训练后静态量化(Post Training Static Quantization,简称 PTSQ)需要量化模型的权重和激活。它在可能的情况下将激活融合到前面的层中。它需要用有代表性的数据集校准,以确定激活的最佳量化参数。当内存带宽和计算节省都很重要时,通常使用训练后静态量化,而 CNN 是典型的用例。

警告

在应用训练后静态量化之前,可能需要修改模型。

PTSQ 示意图

原始模型(所有的张量和计算都是浮点的):

previous_layer_fp32 -- linear_fp32 -- activation_fp32 -- next_layer_fp32
                    /
    linear_weight_fp32

静态量化模型(权值和激活均是 int8):

previous_layer_int8 -- linear_with_activation_int8 -- next_layer_int8
                    /
  linear_weight_int8

示例:

import torch

# define a floating point model where some layers could be statically quantized
class M(torch.nn.Module):
    def __init__(self):
        super().__init__()
        # QuantStub converts tensors from floating point to quantized
        self.quant = torch.quantization.QuantStub()
        self.conv = torch.nn.Conv2d(1, 1, 1)
        self.relu = torch.nn.ReLU()
        # DeQuantStub converts tensors from quantized to floating point
        self.dequant = torch.quantization.DeQuantStub()

    def forward(self, x):
        # manually specify where tensors will be converted from floating
        # point to quantized in the quantized model
        x = self.quant(x)
        x = self.conv(x)
        x = self.relu(x)
        # manually specify where tensors will be converted from quantized
        # to floating point in the quantized model
        x = self.dequant(x)
        return x

# create a model instance
model_fp32 = M()

# model must be set to eval mode for static quantization logic to work
model_fp32.eval()

# attach a global qconfig, which contains information about what kind
# of observers to attach. Use 'fbgemm' for server inference and
# 'qnnpack' for mobile inference. Other quantization configurations such
# as selecting symmetric or assymetric quantization and MinMax or L2Norm
# calibration techniques can be specified here.
model_fp32.qconfig = torch.quantization.get_default_qconfig('fbgemm')

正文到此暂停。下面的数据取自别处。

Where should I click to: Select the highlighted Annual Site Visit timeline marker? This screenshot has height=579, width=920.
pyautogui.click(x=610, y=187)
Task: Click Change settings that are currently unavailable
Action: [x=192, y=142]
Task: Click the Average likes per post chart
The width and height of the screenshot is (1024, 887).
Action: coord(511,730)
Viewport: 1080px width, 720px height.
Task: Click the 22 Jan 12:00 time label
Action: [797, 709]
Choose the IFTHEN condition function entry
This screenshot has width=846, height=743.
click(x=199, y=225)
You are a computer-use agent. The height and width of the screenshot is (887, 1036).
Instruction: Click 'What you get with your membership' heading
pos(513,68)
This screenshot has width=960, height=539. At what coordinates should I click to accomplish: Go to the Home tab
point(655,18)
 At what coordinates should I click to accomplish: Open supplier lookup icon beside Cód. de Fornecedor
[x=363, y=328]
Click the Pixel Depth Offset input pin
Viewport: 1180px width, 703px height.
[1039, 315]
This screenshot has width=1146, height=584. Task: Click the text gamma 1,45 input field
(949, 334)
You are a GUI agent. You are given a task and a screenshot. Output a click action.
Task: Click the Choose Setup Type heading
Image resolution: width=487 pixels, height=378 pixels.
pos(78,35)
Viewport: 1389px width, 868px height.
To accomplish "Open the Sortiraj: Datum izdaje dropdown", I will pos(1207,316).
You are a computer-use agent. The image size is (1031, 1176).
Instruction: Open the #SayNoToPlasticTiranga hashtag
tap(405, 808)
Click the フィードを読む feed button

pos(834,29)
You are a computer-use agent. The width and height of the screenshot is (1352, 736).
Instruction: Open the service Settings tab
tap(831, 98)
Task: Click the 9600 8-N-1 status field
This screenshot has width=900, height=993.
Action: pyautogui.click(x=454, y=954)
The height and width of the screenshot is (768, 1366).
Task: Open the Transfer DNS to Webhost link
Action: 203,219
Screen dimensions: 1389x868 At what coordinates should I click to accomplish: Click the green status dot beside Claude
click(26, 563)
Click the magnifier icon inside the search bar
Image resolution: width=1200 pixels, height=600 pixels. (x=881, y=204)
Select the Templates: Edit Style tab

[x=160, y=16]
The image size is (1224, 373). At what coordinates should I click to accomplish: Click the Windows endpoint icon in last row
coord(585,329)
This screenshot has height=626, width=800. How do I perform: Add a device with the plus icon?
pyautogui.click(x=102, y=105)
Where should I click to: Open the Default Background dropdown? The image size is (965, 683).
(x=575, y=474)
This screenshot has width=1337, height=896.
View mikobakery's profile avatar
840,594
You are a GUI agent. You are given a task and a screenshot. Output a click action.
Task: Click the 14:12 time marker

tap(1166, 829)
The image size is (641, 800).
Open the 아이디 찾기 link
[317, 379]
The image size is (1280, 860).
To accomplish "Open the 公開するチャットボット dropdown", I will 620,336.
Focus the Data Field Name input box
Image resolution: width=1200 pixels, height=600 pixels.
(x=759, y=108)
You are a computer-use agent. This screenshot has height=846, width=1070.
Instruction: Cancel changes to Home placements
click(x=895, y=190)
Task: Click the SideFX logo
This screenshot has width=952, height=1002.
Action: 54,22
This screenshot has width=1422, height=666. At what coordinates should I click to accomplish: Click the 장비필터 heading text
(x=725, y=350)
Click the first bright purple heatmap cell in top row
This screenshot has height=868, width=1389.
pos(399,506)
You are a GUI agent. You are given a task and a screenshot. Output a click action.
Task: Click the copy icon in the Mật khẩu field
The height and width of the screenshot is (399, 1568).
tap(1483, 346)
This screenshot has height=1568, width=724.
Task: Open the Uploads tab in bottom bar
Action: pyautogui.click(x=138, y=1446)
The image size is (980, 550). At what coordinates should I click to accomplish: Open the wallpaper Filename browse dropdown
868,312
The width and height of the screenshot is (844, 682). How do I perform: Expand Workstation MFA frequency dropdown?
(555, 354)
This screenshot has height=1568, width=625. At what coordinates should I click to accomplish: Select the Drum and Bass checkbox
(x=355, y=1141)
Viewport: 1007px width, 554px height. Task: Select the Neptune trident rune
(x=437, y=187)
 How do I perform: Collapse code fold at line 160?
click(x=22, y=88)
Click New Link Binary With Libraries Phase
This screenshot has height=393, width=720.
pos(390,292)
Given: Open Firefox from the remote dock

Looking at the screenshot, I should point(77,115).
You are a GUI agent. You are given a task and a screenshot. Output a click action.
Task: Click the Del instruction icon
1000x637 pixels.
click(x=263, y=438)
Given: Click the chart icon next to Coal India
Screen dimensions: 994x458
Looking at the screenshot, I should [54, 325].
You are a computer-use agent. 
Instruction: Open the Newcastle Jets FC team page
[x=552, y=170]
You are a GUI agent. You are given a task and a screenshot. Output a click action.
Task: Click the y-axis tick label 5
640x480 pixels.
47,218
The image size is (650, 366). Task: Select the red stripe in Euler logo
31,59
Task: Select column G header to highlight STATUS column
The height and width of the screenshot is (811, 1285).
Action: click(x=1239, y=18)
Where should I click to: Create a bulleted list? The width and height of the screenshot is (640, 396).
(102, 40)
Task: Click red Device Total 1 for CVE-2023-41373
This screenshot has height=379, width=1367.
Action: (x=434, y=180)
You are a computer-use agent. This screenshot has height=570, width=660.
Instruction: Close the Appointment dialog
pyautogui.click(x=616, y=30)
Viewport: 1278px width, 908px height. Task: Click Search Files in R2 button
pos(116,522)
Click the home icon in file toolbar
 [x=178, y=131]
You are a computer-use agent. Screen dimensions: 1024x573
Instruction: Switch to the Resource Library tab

# Fuse the activations to preceding layers, where applicable.
# This needs to be done manually depending on the model architecture.
# Common fusions include `conv + relu` and `conv + batchnorm + relu`
model_fp32_fused = torch.quantization.fuse_modules(model_fp32, [['conv', 'relu']])

# Prepare the model for static quantization. This inserts observers in
# the model that will observe activation tensors during calibration.
model_fp32_prepared = torch.quantization.prepare(model_fp32_fused)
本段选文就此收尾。